魔女捕獲作戦⑤
ババロン村門外の平原にて。
エーデルワイスはつまらなそうな顔をして目の前の光景を眺めていた。
目の前には力尽き、気を失って倒れ込むイリス。
それとイリスに向かい紫の光を放った、地面に突き刺さっている4つのランタンのようなもの。
強制魔法除去装置。
対象を所定の位置に移動させ発動する。
機能は対象の魔法を強制的に除去させ、一時的に魔法を使えなくさせるというもの。
これにより今のイリスは魔法が扱えなくなった。
全く魔法研究省の発明品は末恐ろしいと実感させられる。
「ま、何はともあれこれで任務完了と」
エーデルワイスは後ろを振り向き、歩き出そうとする。
だがその直後に鳴り響いた音に足を止めざるを得なかった。
まずはバチンと、まるで電気が放電されたようなそんな音。
「……?」
エーデルワイスは少し不思議そうな顔をしたが、特に問題は無いと判断しそのまま足を進めた。

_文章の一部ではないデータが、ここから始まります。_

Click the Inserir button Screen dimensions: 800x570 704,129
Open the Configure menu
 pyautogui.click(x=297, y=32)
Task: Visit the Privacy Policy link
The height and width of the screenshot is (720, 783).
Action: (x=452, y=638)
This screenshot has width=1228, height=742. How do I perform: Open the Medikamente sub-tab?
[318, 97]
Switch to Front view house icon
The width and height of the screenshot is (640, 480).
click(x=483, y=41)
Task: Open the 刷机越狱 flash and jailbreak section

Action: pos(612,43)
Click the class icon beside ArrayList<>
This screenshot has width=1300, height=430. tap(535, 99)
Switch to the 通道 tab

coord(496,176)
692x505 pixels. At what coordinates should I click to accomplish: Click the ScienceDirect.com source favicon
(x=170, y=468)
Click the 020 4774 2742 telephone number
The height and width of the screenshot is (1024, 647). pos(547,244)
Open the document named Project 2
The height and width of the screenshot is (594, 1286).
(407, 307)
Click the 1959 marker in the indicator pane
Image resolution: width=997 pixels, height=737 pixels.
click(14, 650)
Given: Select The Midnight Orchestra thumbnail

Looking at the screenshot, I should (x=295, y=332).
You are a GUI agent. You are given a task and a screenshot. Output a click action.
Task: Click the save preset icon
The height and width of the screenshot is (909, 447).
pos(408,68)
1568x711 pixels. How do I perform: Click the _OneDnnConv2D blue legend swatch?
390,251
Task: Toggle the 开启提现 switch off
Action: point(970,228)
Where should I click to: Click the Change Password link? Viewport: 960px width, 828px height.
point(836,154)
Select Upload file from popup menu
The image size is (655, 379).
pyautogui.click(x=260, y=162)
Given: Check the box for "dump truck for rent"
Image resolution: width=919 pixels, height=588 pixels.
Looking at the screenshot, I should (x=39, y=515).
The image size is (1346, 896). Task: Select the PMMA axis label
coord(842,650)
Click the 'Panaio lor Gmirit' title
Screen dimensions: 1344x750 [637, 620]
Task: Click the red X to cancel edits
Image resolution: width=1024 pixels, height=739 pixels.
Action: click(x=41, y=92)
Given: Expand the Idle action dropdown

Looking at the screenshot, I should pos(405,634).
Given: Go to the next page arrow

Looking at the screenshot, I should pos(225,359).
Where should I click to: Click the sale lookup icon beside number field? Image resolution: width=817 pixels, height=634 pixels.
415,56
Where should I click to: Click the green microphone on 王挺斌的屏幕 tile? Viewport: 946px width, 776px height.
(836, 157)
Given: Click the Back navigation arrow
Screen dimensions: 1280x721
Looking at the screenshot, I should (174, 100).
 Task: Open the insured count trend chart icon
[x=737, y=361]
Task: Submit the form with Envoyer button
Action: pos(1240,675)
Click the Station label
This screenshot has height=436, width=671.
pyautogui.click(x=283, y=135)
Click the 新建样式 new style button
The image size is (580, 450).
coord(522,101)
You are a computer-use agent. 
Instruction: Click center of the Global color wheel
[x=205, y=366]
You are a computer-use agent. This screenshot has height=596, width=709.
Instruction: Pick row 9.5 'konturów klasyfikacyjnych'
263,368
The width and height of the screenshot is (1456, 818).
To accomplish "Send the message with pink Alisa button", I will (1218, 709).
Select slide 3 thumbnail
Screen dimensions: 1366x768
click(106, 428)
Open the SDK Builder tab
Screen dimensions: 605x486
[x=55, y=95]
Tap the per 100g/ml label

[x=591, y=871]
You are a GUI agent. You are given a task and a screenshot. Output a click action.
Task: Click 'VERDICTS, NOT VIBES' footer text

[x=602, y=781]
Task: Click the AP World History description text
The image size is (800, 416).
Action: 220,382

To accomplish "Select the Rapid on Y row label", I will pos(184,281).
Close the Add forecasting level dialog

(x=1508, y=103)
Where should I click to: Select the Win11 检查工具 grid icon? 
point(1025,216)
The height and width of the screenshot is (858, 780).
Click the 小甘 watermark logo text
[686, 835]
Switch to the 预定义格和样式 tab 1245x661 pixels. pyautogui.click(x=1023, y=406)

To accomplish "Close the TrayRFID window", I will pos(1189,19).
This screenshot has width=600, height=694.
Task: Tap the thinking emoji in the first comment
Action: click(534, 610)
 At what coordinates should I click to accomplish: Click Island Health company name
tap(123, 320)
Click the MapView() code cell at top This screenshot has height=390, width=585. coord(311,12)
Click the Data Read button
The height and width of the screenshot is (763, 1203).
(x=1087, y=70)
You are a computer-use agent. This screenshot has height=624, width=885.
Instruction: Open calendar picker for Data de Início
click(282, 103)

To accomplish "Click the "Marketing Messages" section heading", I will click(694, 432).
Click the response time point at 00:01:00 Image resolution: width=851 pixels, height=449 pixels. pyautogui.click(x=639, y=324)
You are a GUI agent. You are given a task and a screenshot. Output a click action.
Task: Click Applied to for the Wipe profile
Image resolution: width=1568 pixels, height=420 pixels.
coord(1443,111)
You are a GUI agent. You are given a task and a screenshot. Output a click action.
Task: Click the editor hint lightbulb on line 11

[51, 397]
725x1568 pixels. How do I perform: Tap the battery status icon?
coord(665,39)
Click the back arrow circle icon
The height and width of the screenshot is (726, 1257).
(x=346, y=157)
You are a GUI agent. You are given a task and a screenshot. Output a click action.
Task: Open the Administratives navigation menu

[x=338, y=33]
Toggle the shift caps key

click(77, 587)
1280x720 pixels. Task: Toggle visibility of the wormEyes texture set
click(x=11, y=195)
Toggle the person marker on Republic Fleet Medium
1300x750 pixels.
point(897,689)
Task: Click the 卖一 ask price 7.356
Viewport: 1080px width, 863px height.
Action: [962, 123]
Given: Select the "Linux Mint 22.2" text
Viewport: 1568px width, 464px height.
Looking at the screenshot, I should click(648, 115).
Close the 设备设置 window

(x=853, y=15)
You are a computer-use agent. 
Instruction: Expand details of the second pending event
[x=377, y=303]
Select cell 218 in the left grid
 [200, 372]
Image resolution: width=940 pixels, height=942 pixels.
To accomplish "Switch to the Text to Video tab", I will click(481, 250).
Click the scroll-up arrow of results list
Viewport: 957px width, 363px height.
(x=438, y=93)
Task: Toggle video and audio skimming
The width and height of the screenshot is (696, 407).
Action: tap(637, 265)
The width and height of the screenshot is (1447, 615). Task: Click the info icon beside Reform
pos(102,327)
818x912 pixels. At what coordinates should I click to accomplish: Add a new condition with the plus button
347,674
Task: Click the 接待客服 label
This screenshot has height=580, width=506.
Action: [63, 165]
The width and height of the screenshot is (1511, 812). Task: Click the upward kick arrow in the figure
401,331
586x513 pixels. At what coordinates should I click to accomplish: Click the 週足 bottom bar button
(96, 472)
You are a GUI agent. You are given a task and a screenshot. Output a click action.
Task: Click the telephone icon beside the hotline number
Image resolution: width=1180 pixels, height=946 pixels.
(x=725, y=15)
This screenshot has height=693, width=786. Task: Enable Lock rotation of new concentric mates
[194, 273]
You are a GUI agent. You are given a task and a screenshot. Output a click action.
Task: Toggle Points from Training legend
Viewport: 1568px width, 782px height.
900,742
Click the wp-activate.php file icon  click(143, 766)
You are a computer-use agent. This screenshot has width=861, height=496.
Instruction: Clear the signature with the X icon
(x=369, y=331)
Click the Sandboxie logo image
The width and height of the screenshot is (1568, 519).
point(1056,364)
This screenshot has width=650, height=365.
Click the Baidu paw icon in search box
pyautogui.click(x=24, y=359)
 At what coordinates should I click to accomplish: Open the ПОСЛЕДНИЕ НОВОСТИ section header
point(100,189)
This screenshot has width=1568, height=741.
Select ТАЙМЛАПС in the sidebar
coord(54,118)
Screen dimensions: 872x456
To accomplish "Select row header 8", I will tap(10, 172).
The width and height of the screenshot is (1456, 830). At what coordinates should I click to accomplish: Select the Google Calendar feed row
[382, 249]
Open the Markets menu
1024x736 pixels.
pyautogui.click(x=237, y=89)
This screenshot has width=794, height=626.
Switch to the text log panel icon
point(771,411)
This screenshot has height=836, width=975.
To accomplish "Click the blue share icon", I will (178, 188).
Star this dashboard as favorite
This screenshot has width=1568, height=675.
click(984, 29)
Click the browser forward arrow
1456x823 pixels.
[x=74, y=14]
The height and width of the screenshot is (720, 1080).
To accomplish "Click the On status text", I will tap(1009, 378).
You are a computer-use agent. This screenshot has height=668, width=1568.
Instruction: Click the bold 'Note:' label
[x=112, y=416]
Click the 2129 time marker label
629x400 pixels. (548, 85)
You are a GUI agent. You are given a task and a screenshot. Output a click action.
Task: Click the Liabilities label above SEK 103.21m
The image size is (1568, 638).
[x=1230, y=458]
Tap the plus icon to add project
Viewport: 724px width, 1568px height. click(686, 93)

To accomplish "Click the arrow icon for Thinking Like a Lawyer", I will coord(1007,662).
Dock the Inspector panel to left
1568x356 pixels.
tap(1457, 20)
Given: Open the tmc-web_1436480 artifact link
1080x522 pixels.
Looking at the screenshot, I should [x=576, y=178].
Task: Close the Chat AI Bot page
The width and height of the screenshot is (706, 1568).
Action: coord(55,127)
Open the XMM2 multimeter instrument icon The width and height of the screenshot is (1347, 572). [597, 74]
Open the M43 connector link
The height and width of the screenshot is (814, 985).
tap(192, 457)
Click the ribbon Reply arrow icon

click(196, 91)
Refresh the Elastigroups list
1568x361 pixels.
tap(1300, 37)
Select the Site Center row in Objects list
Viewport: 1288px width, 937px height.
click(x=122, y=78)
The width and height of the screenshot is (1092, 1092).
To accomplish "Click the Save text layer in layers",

だがその直後に鳴り響いた異音に、注意は完全にイリスの方へ向くこととなる。
誰かが立ち上がったような音。
目の前にいる気絶させられた騎士団じゃない。その音は背後から聞こえた。
エーデルワイスは後ろを振り向くと、気を失ったはずのイリスが顔を俯けて立っているのが見えた。
「まじか……今ので立ち上がるかよ」
しかし何かがおかしい。
まるで人形のようにただ立っているだけで動かない。
「おい?一体どうし」
エーデルワイスの言葉まで最後まで続かなかった。
イリスがエーデルワイスの方を見てきたからだ。
いや違う……そもそもこれはイリスなのか?
髪色や肌の色は変わらないが、サファイアのような青い目が今は禍々しい紫へと変わっている。
そしてまるでただ何も感じない機械のような表情を浮かべていた。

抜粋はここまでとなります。